In project areas severely affected by HIV/AIDS, further conceptual and
operational adjustments may be necessary. Such a process needs to run
through the entire project cycle from design to implementation. The paper
give examples of how HIV/AIDS concerns can be integrated into each stage
of design and implementation, highlighting the specific conceptual and
operational adjustments required.
10. Given the magnitude of the epidemic and its far-reaching
cross-sectoral impacts, the strategy paper emphasizes the need for strategic
partnerships with national bodies and networks, bilateral donors, other
United Nations agencies and non-governmental organizations (NGOs).
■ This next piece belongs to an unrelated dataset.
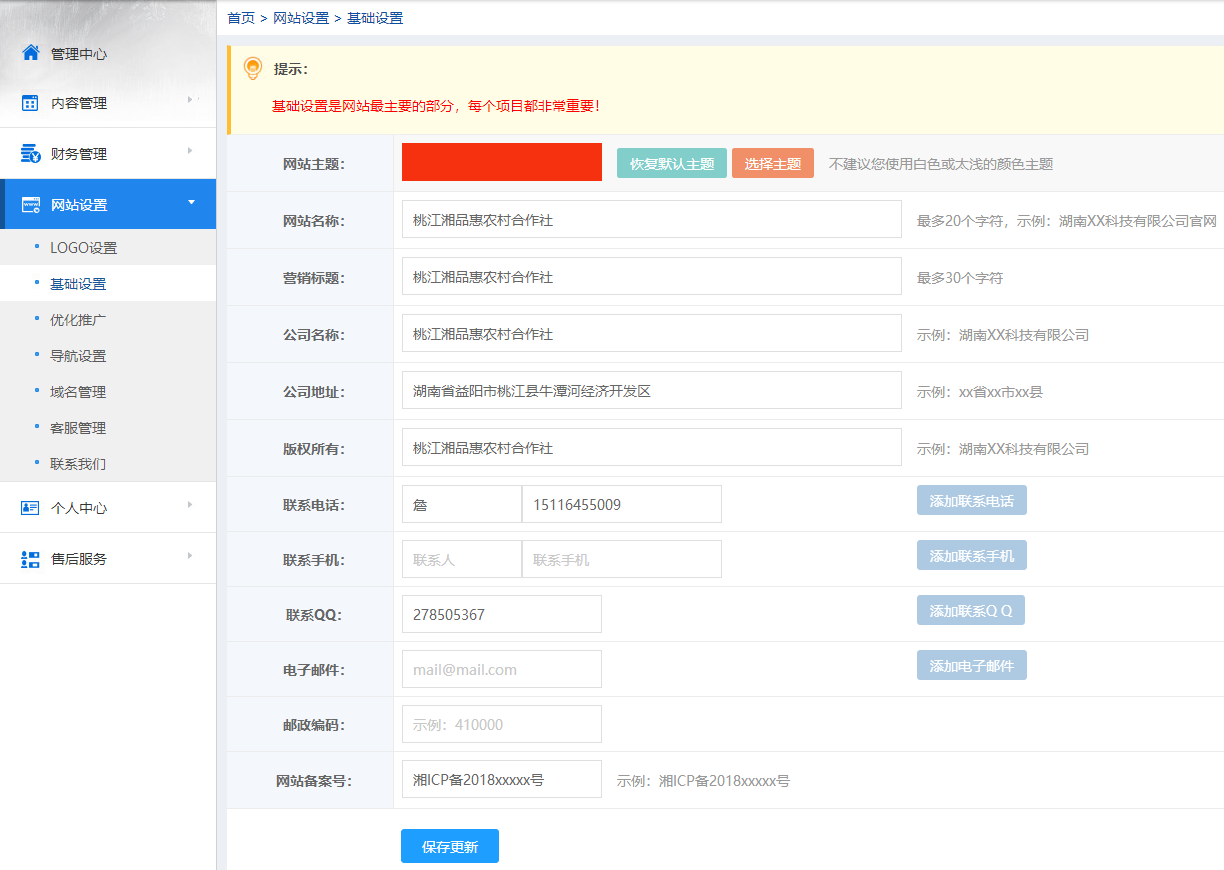Click 首页 in the breadcrumb
This screenshot has width=1224, height=870.
[241, 18]
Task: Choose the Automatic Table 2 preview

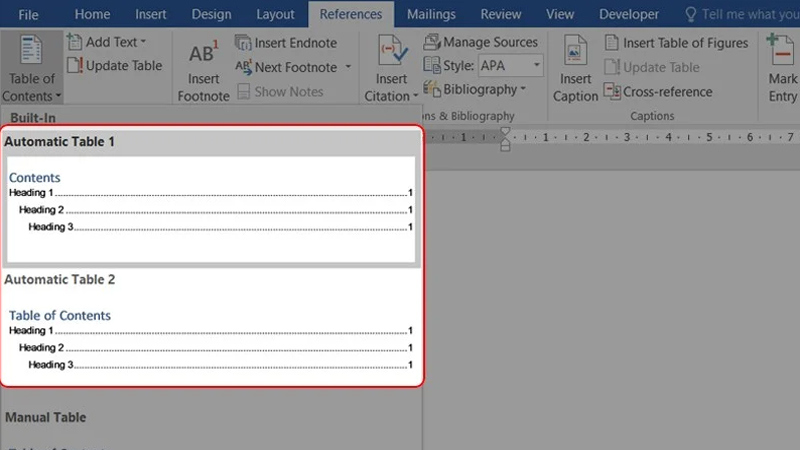Action: tap(211, 340)
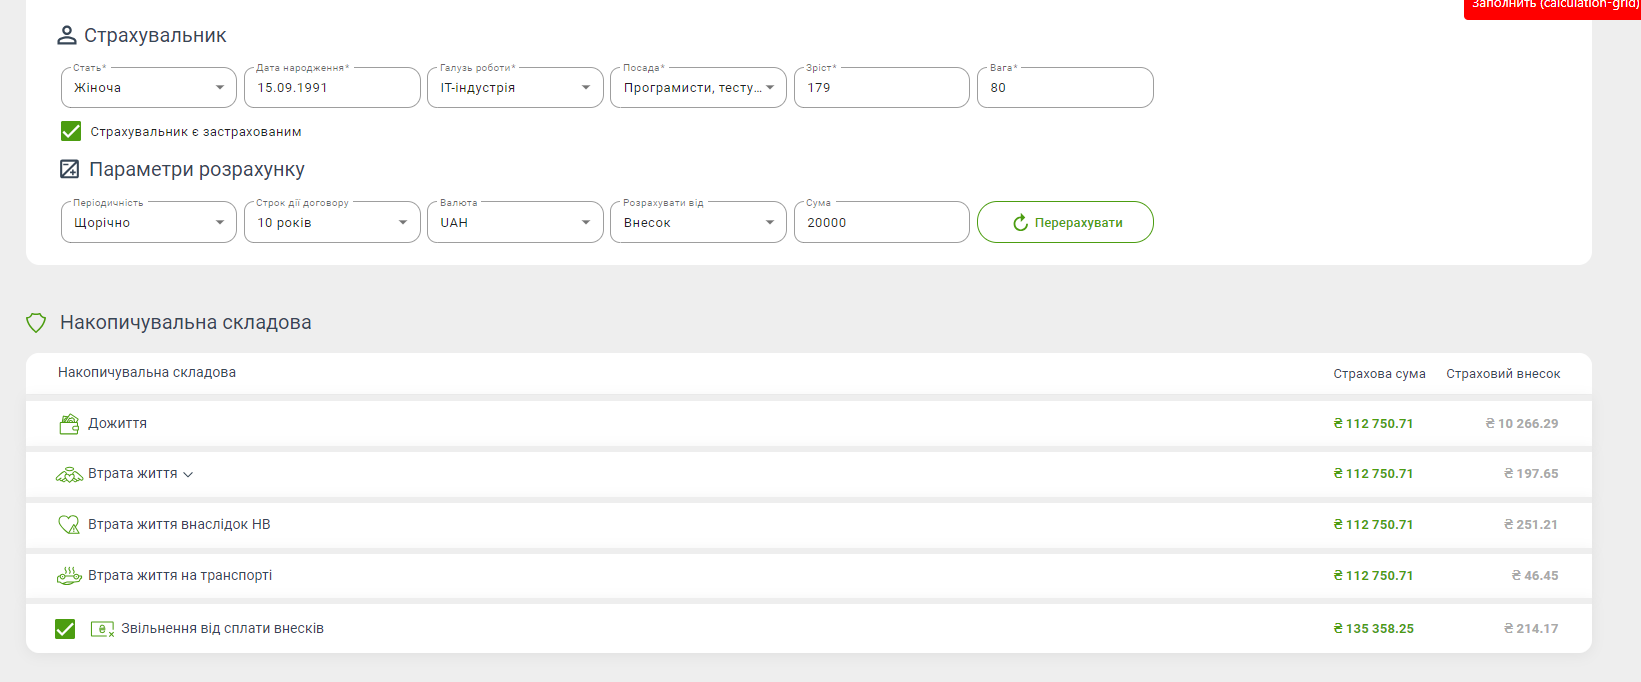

It
discusses the potential partnerships between IFAD and other organizations
in the area of cofinancing, advocacy, operations, research and knowledge
dissemination.
11. To build institutional capacity to address HIV/AIDS
concerns, the strategy paper proposes a series of activities that IFAD
can undertake at project, country and headquarters levels.
12. At project level, brief consultancies for each
IFAD-supported project can help assess the impact of the epidemic on the
project; enable projects to mainstream HIV/AIDS in core activities; specify
operational and procedural adjustments needed to address the impact of
AIDS on project staff and target groups; and identify key entry points
for the integration of HIV/AIDS in ongoing project interventions.
13. At country level, workshops can be held bringing
together staff from IFAD-supported projects to brainstorm on the impact
of HIV/AIDS on their projects and to establish a networking mechanism
among projects to ensure exchange of information and experience in addressing
HIV/AIDS.
14. At headquarters level, proposed measures include:
(a) raising awareness of IFAD staff on the links between HIV/AIDS and
the technical areas of the Fund's work;
(b) capacity development to build HIV/AIDS in project design, implementation,
monitoring and evaluation;
(c) raising awareness of the staff of cooperating institutions (the
United Nations Office for Project Services (UNOPS), the African Development
Bank and the World Bank) and cofinancing partners of the developmental
effects of HIV/AIDS on IFAD-supported projects; and
(d) the establishment of a database on HIV/AIDS and rural development.